The most recent painting in the show at Transformer Station is simply titled Bat. It’s small by Schutz standards and doesn’t involve multiple viewpoints or bravura compositional feats: a woman stares out at us, with bloodshot, traumatized deep green eyes. Cutting horizontally across the face, obliterating the nose, is a curious trench, laid down physically in the paint. Wall commentary for the work reads, “It appears that the subject and the painting have both been struck by a bat.” The text also says that the work shows “a woman,” but I don’t know. The figure is bald, with cracks and (I think) rivets in the skull and longish brown hair scrubbed down to the shoulders. The mouth is a cartoon-style grimace, with lots of teeth. Frankenstein’s monster comes to mind, and I’m reminded of Picasso’s very last known self-portrait, where he looks old and worn-out, shell-shocked by long life and, perhaps, endless self-regarding, brutalized by age added to the mirrors of fame and the reverb of fame’s sometimes ugly feedback.
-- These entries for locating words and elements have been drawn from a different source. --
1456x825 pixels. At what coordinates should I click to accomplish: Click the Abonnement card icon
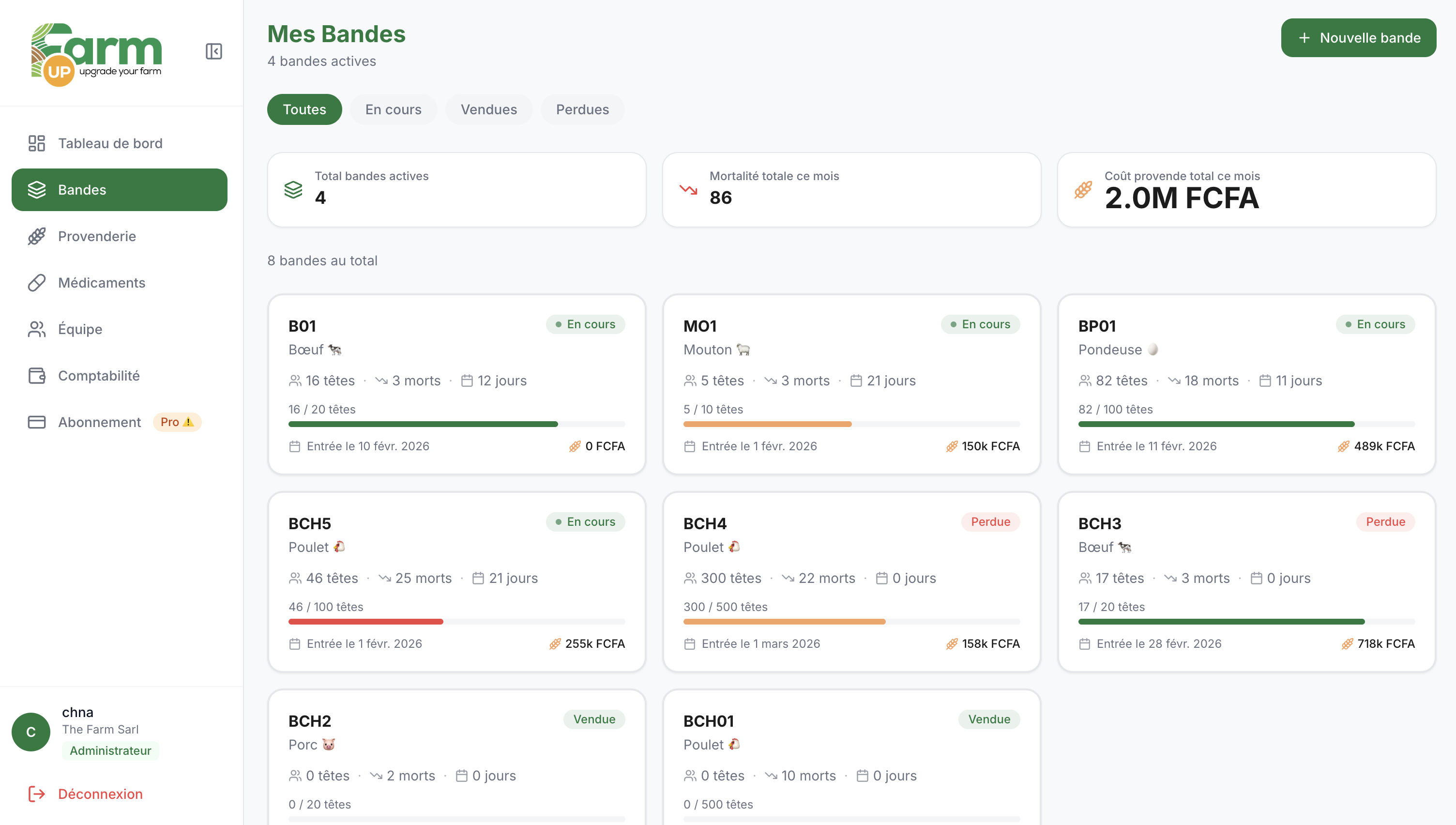[x=37, y=422]

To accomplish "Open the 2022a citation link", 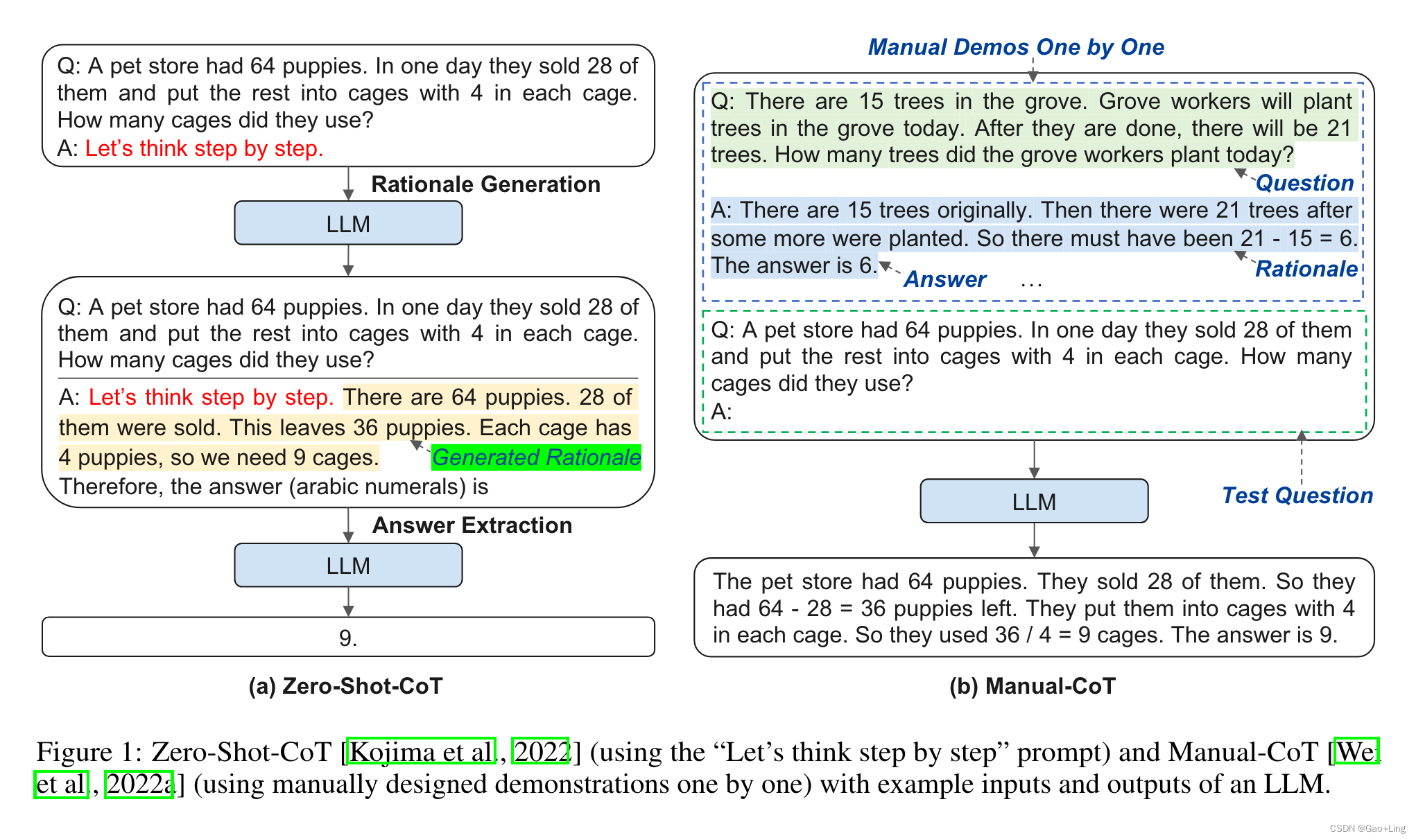I will [x=139, y=785].
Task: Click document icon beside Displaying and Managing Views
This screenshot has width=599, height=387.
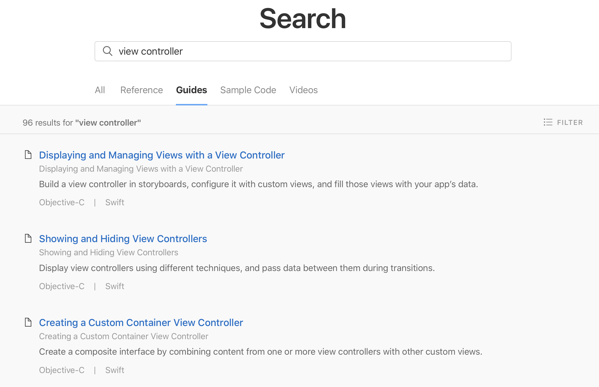Action: click(28, 155)
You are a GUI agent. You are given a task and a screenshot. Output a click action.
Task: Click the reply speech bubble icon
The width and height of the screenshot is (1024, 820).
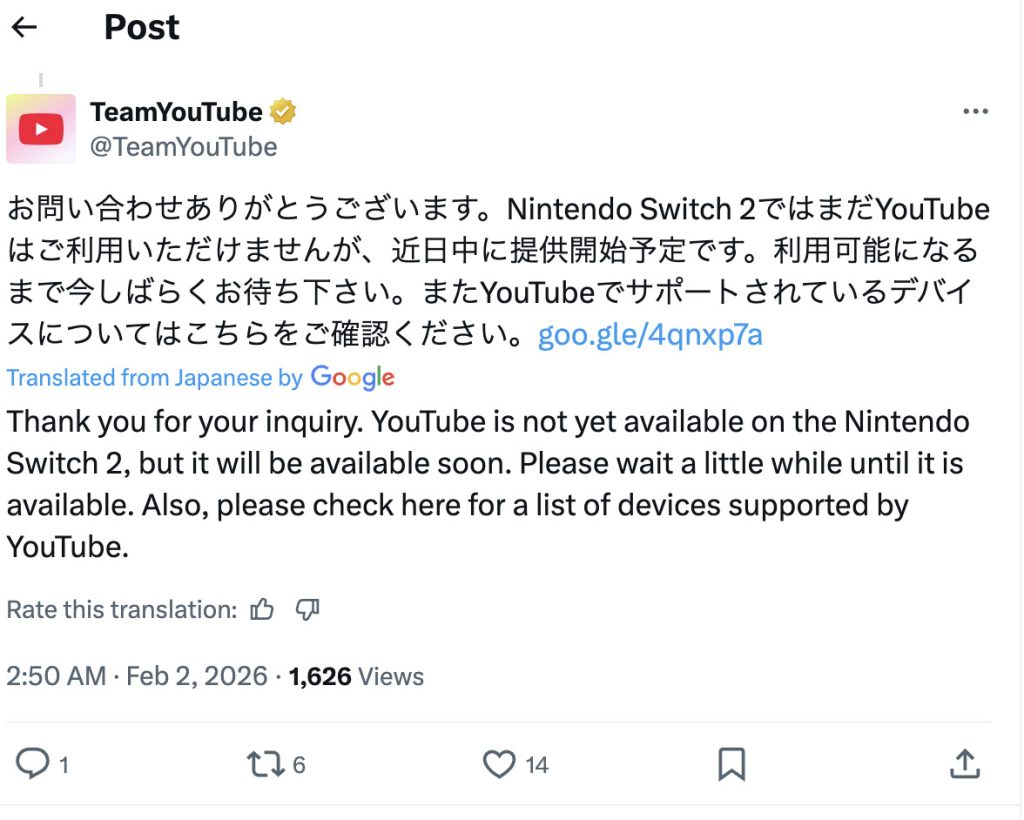tap(33, 765)
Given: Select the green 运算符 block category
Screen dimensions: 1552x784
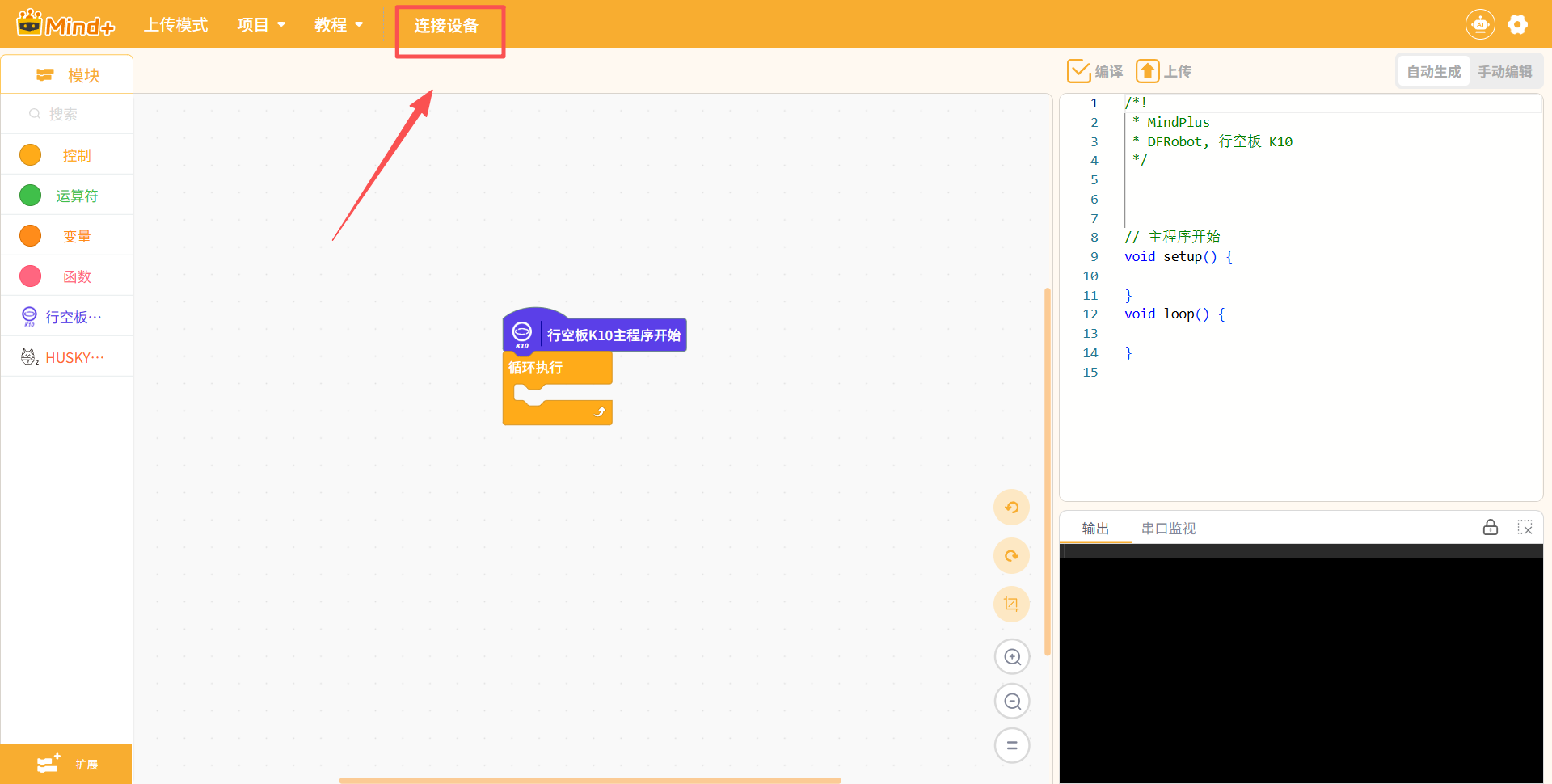Looking at the screenshot, I should [x=66, y=196].
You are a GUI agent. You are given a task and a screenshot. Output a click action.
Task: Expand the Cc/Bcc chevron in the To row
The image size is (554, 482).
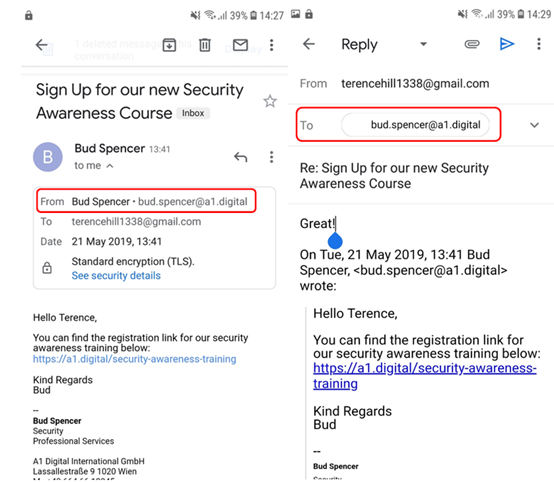[534, 125]
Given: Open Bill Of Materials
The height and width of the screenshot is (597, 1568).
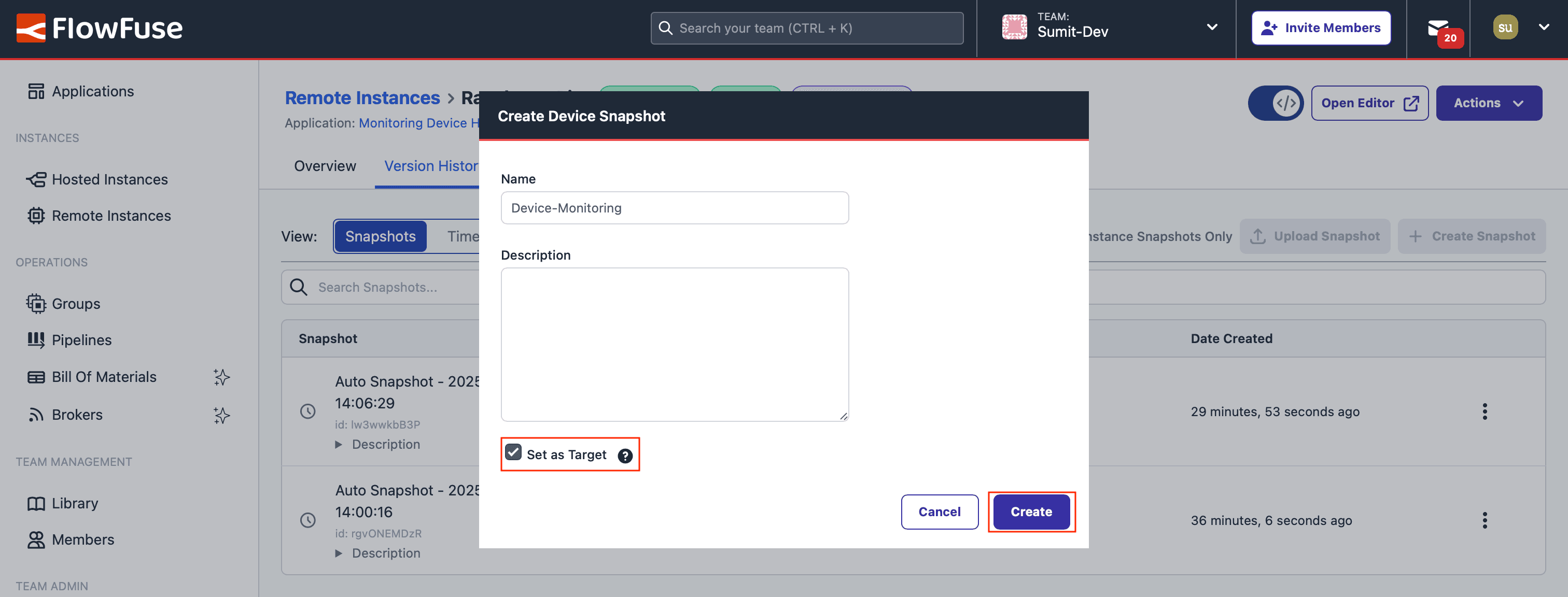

It’s not a pretty picture, and neither is this one, but both are powerful and say something true, even if it’s not the only truth. Both Dana and staff at Transformer Station tell stories about how this painting was still very wet when it got to the museum, requiring some touch-up work as opening night loomed. The truth of this is borne out by a neat little white fence that has been installed on the floor in front of it, meant to keep visitors safe from the painting, rather than the other way around. Maybe they should all have little fences, given the tendency of Schutz paintings to rampage and transgress. Cleveland is very fortunate to have this show, at this moment in the artist’s life and career. The Livonia, Michigan, native spent five years here. Her affection for the city, and for its art and arts community, is a gift of great value.
Dana Schutz: Eating Atom Bombs is on view at Transformer Station January 20 through April 15, 2018. Transformer Station is at 1460 West 29 Street, Cleveland.